People have the right and ability to be legitimately governed in whatever way they please, without having to go through some sort of formal prescribed process.  And as we go back there have been a great many systems of human organisation and government, which I don't think it makes any sense to say are intrinsically 'illegitimate' in any way.  Partially because were you to say that to those people themselves they would not consider it so.  Now, some may argue that this describes an idea about what is necessary for the legitimacy of a state or other body, but not a democratic standard.  However, democracy just means rule by the people.  An idea of consent is a democratic idea, it merely describes an implicit and general and flexible democratic idea rather than a precise and explicit one.      

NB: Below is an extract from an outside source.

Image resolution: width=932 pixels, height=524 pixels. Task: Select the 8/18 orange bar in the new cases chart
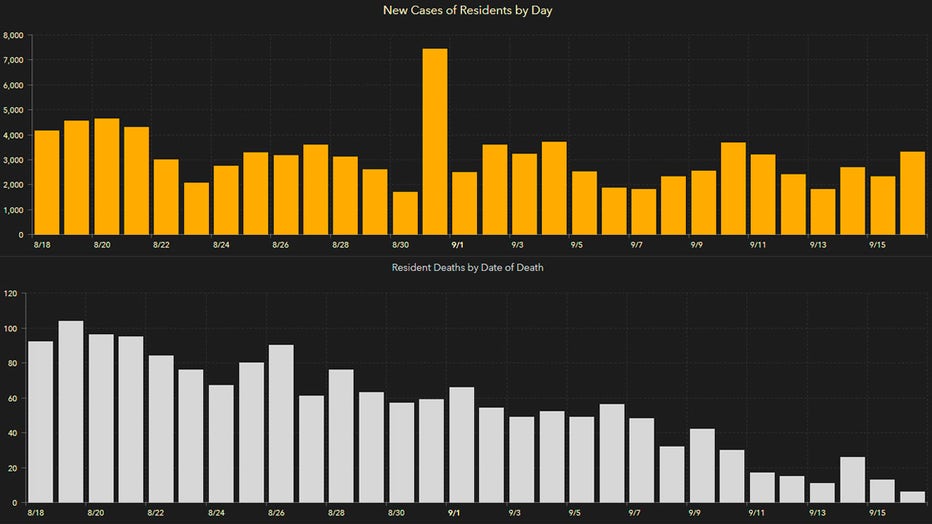(x=47, y=183)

I would even go as far as to say that in situations where absolutism enforces itself through force, and enacts oppression and injustice towards the deprived of society it becomes apparent that the problem with that government is in fact not its lack of a democratic mandate but rather its immoral and oppressive actions.  On the flipside, just because a body is democratically elected this does not make any of its actions any more or less moral nor its rule more acceptable.  To a great extent it is what a government does, and whether it has the general consent of its citizenry and not mainly anything particular about its constitution that establishes its legitimacy.  

On a particular level I would argue that our Monarchy has legitimacy from the high-levels of public support for Monarchy as seen in opinion poll and other measures, and the extremely low levels of general negative public feeling towards the Monarchy and Royal Family, compared to so many other issues.  It should also be noted that the above article is meant to establish the particular point that a Monarchy is not illegitimate as a form of government merely because the monarch themselves may be either unelected or not regularly elected.  This in of itself is not any argument that a Monarchy is a superior or desired system of government or constitution but rather that monarchy is not democratically illegitimate or unsuitable to hold such a position (or any more so than a republican democracy) merely on the grounds of being a Monarchy.  Any argument for or against it must take place on the level of actual arguments about its practical contribution, or lack of it, to our constitution and national life, not emotional appeals to any intrinsic illegitimacy to Monarchy in general.  And that is a whole other discussion.